Technology  /  Apache Spark

Apache Spark 49 guides · updated 2026

Distributed data processing at scale — RDDs, DataFrames, Structured Streaming, and the tuning techniques that keep Spark jobs fast and cheap.

Spark Serialization

Serialization converts Java/Python objects into a byte stream for network transmission (during shuffles) or disk storage (caching). The serialization format directly affects shuffle speed, memory usage, and caching efficiency. A poorly chosen serializer can make jobs 2-5× slower than necessary.

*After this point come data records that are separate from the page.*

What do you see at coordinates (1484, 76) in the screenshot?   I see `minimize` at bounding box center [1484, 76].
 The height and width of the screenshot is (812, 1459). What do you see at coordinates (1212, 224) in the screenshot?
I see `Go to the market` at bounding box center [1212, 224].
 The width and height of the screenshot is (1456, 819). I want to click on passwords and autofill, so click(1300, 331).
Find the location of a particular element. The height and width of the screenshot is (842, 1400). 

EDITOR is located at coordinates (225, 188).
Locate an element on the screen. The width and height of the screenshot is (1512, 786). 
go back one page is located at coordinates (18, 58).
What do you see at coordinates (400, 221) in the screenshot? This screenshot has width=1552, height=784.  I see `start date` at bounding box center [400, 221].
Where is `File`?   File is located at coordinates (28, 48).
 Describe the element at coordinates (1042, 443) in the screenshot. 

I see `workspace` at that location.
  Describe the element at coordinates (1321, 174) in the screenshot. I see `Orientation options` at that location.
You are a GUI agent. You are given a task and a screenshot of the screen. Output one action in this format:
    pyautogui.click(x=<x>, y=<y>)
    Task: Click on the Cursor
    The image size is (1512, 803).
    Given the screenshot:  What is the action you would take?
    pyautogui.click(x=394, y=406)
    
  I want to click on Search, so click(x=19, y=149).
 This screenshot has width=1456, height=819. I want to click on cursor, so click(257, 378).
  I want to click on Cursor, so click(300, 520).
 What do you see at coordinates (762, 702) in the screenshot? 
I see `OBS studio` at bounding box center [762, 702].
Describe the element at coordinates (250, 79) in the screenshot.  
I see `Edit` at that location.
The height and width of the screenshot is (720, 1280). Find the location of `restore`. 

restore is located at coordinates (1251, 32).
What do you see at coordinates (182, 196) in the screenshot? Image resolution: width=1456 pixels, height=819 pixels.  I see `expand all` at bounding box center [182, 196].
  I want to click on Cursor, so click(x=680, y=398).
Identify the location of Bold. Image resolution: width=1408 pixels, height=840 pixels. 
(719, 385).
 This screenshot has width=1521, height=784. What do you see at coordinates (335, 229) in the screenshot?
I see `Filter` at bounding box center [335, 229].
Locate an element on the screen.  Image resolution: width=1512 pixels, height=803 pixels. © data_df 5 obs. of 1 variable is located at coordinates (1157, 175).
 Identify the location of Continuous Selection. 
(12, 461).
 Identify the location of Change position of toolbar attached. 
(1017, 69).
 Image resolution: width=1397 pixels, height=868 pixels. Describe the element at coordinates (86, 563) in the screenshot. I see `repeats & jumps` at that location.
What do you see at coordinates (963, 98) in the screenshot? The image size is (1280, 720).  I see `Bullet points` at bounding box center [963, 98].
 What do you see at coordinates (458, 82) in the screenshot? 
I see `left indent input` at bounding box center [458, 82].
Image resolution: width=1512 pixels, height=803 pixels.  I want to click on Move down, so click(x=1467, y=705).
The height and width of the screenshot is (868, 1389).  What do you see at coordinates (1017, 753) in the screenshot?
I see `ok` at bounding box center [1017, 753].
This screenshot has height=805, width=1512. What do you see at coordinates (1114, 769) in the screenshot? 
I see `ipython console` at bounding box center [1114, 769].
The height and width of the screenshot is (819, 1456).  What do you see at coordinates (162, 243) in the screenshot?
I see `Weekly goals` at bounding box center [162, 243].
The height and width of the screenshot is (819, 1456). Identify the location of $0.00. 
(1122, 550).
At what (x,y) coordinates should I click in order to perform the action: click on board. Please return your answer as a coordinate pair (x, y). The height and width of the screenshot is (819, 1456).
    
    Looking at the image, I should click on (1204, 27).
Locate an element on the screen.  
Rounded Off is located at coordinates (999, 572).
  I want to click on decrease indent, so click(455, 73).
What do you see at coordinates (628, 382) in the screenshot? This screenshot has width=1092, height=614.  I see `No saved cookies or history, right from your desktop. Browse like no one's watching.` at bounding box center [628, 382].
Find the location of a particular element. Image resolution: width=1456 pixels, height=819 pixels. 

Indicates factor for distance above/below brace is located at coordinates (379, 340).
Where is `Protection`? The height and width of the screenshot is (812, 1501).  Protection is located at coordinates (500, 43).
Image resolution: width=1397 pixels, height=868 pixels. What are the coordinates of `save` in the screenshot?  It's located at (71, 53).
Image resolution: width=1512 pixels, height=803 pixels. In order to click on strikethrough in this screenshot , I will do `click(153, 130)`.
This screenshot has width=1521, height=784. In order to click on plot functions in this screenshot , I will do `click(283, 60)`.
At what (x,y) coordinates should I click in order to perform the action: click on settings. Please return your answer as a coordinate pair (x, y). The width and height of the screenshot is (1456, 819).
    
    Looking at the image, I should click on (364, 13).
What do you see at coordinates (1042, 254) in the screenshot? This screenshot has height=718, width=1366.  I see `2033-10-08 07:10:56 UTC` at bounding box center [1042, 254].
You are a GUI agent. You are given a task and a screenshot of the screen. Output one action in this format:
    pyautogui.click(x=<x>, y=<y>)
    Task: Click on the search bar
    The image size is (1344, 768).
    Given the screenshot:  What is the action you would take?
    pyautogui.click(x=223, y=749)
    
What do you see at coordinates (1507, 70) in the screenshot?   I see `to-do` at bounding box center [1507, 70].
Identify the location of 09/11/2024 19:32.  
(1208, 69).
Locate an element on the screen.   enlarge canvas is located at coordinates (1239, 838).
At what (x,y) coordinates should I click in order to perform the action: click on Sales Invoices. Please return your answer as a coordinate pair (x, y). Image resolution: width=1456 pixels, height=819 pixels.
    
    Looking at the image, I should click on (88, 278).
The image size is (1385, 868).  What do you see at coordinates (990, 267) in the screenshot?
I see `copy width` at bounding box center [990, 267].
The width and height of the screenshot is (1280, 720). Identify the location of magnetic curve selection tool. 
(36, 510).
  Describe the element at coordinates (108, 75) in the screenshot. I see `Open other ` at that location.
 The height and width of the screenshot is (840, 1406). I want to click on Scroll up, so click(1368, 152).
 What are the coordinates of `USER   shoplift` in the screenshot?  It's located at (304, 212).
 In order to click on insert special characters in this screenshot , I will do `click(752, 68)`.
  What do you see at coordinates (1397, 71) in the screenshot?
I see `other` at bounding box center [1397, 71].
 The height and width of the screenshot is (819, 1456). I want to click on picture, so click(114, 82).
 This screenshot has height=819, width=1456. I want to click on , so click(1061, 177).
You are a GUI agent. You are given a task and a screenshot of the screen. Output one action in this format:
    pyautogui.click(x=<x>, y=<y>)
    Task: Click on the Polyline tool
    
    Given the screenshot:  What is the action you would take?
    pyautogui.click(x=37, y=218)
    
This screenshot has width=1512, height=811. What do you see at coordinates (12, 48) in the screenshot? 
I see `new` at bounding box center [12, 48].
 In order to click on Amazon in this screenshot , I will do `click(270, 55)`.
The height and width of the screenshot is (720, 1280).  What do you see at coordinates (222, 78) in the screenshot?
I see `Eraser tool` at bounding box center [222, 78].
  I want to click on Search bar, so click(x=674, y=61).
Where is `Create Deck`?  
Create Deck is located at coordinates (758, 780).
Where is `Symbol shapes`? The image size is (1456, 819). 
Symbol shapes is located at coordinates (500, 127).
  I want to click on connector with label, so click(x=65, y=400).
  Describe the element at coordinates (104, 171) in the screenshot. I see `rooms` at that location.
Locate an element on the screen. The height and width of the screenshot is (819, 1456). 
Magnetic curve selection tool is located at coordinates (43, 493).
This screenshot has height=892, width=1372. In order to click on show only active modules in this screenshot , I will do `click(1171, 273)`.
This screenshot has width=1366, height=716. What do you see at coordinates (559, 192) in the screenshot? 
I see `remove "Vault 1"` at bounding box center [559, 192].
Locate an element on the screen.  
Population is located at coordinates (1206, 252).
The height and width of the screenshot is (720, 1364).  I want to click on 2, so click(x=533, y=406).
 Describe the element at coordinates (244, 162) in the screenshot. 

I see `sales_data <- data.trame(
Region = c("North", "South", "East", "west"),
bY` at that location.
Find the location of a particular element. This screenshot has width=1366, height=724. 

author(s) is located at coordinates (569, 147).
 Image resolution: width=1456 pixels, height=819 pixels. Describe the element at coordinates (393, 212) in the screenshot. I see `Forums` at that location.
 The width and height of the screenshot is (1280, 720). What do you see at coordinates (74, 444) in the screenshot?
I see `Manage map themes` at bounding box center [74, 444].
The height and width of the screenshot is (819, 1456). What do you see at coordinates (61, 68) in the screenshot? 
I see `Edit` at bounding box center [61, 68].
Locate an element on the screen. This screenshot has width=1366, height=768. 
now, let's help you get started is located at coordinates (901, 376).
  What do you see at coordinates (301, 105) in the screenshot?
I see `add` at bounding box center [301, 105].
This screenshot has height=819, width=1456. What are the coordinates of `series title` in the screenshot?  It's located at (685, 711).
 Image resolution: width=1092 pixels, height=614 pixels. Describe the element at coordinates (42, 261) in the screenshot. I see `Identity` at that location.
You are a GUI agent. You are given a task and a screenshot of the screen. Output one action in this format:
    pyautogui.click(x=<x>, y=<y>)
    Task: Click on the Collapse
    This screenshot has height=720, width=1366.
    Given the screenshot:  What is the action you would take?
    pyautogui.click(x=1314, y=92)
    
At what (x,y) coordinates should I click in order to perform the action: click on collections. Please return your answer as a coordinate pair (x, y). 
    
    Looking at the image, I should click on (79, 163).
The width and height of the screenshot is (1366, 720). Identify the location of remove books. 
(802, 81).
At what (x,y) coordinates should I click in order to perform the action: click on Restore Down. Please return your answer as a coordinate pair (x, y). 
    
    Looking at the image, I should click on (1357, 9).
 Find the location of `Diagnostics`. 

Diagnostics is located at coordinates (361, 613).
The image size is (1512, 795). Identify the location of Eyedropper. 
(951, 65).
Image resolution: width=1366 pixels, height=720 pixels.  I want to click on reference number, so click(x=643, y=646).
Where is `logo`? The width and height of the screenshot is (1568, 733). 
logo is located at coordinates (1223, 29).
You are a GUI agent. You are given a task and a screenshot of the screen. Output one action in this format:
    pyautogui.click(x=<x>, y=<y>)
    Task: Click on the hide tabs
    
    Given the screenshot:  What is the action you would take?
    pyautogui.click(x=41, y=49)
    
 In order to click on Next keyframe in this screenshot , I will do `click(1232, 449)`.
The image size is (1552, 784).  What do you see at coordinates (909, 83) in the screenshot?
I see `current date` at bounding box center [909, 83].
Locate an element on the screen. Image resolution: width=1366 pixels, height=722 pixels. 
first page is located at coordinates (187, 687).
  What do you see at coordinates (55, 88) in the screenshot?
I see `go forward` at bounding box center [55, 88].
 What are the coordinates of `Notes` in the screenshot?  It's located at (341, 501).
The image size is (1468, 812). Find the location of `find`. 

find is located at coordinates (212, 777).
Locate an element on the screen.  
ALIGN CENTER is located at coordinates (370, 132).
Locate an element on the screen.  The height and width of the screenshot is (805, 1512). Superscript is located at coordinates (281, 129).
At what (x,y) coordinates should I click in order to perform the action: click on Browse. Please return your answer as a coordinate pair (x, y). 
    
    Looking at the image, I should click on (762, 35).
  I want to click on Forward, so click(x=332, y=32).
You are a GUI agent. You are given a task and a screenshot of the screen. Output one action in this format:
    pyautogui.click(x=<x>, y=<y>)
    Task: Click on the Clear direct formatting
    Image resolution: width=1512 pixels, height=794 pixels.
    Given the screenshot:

When Spark Serializes Data

  1. Shuffles — records move between executors. Serialized, written to disk, transferred over the network, deserialized on the receiving end.
  2. Persistence — when using MEMORY_AND_DISK and data spills, or MEMORY_ONLY_SER (store as serialized bytes).
  3. Broadcast variables — serialized on the driver, shipped to all executors.

Java Serialization (Default)

Java serialization is the default for JVM types. Every class that implements java.io.Serializable works out of the box. However, it’s slow and verbose — it embeds full class metadata in every serialized object.


Kryo Serialization

Kryo is 5-10× faster than Java serialization and produces 2-5× smaller output:

from pyspark.sql import SparkSession
spark = SparkSession.builder \
.appName("Kryo Demo") \
.config("spark.serializer", "org.apache.spark.serializer.KryoSerializer") \
.config("spark.kryo.registrationRequired", "false") \
.getOrCreate()
// Scala — register domain classes for maximum benefit
val conf = new SparkConf()
.set("spark.serializer", "org.apache.spark.serializer.KryoSerializer")
.registerKryoClasses(Array(
classOf[MyEvent],
classOf[TransactionRecord]
))
val spark = SparkSession.builder().config(conf).getOrCreate()

Kryo vs Java Comparison

AspectJavaKryo
SpeedBaseline5-10× faster
Output sizeLarge2-5× smaller
SetupNoneRegister classes for max performance
CompatibilityUniversalMost types; some edge cases
When to useSimple jobsProduction, large shuffles/caches

Python Serialization (PySpark)

PySpark uses pickle for Python objects (UDFs, lambdas, RDD operations):

# BAD: large object in closure — pickled per task
huge_dict = {str(i): i for i in range(1_000_000)}
rdd.map(lambda x: huge_dict.get(x, 0)) # Pickled for each task
# GOOD: broadcast large objects
bc_huge_dict = sc.broadcast(huge_dict)
rdd.map(lambda x: bc_huge_dict.value.get(x, 0)) # Sent once per executor

Configuration Reference

# Enable Kryo
spark.conf.set("spark.serializer", "org.apache.spark.serializer.KryoSerializer")
spark.conf.set("spark.kryoserializer.buffer", "64k")
spark.conf.set("spark.kryoserializer.buffer.max", "512m")
# Compress shuffle data
spark.conf.set("spark.shuffle.compress", "true")
spark.conf.set("spark.rdd.compress", "true")
spark.conf.set("spark.io.compression.codec", "lz4")

Compression Codecs

CodecSpeedRatioUse Case
lz4FastestModerateDefault for most jobs
snappyFastModerateHadoop-compatible systems
zstdModerateBestStorage-bound workloads
gzipSlowestBestCold storage archival

For most production Spark jobs: Kryo serializer + LZ4 compression is the highest-performance combination.